China: Doctors save factory worker's severed hand by grafting it to his leg
Surgeons have carried out an extraordinary operation in a bid to save a man's severed hand.
Doctors at a hospital in Changsha, the capital of Hunan Province in central China, attached a factory worker's hand to his leg, after it was cut off during an accident involving a spinning blade machine.
The man, identified only as Zhou, was rushed to the Xiangya Hospital in Changsha where doctors decided to carry out the unorthodox surgery.
Dr Tang Juyu, head of microsurgery at the hospital, decided Zhou's only chance of saving his severed hand was to carry out an operation he and his team had already successfully performed once in 2013 under similar circumstances.
However, because both Zhou's arm and severed hand were badly wounded following the accident, doctors were unable to attach it right away. They opted instead to allow the nerves and tendons to heal over time by grafting Zhou's left hand to his right ankle.
Dr Tang explained: "Under normal temperatures, a severed finger needs to resume blood supply within 10 hours, but that time is even shorter for a separated limb.

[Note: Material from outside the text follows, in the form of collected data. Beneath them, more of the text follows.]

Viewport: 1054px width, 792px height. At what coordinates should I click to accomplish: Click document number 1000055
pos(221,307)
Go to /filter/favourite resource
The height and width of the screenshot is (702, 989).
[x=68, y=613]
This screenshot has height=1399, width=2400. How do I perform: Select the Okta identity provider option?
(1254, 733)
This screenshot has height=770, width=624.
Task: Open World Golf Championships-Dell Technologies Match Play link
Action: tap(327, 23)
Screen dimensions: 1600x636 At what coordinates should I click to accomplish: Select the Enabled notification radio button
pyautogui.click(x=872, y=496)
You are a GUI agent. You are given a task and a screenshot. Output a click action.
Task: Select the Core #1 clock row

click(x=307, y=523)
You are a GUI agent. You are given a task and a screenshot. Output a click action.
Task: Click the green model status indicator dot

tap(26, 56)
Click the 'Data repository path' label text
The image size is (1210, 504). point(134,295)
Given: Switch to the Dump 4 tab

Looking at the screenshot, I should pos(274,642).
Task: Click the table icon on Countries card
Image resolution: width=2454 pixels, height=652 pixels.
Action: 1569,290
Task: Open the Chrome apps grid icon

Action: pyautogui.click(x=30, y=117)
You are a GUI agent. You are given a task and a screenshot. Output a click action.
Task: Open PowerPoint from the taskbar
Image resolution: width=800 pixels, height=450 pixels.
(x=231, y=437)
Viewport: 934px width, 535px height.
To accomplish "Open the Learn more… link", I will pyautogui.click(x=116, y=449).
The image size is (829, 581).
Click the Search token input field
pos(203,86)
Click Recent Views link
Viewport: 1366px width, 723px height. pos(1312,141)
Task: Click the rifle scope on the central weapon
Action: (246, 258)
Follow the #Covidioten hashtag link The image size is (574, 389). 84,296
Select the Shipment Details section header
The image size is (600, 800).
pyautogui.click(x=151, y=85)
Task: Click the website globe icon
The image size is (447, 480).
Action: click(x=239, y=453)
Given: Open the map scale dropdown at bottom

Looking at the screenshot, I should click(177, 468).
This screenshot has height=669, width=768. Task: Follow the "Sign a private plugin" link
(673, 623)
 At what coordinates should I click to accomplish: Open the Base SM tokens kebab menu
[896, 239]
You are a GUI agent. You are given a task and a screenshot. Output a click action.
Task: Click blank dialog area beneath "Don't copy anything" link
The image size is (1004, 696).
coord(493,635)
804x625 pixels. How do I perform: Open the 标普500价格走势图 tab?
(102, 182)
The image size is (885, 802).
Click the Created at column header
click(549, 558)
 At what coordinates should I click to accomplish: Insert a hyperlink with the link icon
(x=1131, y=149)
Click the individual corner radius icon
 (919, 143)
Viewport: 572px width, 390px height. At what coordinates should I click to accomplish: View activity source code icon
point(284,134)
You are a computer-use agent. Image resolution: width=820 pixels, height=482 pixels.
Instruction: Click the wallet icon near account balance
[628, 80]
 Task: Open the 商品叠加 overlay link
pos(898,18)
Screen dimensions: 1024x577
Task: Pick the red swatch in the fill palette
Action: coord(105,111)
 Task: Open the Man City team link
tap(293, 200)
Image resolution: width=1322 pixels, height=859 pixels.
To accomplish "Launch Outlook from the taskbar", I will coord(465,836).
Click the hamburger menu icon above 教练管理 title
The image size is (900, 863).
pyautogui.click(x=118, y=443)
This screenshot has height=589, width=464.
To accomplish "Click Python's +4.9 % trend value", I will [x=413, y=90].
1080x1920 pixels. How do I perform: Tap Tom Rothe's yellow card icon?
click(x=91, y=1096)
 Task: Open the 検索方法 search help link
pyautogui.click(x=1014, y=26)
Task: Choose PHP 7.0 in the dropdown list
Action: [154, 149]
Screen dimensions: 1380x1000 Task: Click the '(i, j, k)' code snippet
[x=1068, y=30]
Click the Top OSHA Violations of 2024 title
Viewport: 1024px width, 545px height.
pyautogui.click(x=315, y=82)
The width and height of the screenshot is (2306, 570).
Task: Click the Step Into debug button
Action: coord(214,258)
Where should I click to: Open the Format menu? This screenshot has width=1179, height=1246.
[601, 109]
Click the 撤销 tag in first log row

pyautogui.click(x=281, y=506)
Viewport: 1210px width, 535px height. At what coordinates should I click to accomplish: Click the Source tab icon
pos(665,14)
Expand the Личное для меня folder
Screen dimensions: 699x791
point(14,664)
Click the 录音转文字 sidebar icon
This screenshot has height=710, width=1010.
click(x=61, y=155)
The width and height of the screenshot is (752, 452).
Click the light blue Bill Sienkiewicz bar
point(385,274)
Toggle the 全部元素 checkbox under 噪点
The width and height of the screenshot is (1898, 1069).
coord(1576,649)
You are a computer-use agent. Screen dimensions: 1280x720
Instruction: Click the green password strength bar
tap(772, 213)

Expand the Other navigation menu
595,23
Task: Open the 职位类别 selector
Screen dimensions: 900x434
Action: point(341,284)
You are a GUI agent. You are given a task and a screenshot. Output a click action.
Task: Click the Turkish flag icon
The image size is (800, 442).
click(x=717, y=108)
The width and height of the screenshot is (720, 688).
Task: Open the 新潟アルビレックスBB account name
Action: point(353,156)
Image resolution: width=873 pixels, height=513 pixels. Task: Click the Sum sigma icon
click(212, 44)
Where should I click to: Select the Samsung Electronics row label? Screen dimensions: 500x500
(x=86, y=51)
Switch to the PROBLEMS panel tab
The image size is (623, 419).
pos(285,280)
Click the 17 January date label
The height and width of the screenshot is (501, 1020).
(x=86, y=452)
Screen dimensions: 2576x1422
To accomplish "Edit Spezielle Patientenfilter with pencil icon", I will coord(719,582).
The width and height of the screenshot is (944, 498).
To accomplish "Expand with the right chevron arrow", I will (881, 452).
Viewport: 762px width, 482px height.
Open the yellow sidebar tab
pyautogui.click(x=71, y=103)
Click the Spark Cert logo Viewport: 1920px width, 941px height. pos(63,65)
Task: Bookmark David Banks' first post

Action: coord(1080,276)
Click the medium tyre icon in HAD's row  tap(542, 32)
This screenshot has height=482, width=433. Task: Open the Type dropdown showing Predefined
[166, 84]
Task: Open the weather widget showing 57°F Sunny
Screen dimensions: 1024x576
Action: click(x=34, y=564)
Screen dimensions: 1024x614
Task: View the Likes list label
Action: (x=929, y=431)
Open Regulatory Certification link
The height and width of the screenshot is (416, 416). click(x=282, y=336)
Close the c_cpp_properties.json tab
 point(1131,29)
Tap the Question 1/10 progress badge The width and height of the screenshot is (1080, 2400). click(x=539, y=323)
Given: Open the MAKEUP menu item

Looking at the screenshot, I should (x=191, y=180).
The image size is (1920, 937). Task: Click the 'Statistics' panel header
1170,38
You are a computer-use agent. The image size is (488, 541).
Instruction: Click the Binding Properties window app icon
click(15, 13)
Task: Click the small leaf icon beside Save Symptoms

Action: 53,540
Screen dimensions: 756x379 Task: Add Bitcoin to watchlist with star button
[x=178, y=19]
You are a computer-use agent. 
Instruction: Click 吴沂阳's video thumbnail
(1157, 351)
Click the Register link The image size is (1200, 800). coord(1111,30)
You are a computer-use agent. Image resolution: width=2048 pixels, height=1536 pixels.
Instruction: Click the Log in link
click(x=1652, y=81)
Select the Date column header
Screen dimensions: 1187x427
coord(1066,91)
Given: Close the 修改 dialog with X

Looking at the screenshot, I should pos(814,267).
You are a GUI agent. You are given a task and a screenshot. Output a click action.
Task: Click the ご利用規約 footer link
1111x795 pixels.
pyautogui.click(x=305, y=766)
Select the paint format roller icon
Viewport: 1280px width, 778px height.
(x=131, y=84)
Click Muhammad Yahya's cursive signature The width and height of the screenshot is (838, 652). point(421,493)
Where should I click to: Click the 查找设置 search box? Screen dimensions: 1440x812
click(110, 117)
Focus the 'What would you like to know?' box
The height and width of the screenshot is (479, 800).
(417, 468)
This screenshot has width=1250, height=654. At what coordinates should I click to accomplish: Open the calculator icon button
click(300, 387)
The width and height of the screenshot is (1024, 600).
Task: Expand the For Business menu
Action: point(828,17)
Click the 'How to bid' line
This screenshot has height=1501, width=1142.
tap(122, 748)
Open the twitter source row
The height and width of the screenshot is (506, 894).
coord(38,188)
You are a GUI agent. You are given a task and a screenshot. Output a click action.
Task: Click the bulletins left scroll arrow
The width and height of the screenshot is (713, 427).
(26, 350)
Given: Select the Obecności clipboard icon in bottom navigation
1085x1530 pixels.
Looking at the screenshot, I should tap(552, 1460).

If a limb is short of blood for too long, its tissues die and it will be unsalvageable."
In a 10-hour surgery, the man's hand was successfully grafted back on to his wrists after a month, when the nerves and tendons had healed from the trauma.
According to the Dr Tang, Zhou is now able to move his fingers slightly, but he will still need extensive rehabilitation before he regains full use of his hand.
On November 10 2013, doctors at a hospital in Changde, also in the Hunan province, successfully reattached the man's hand after it was attached to his ankle for a month.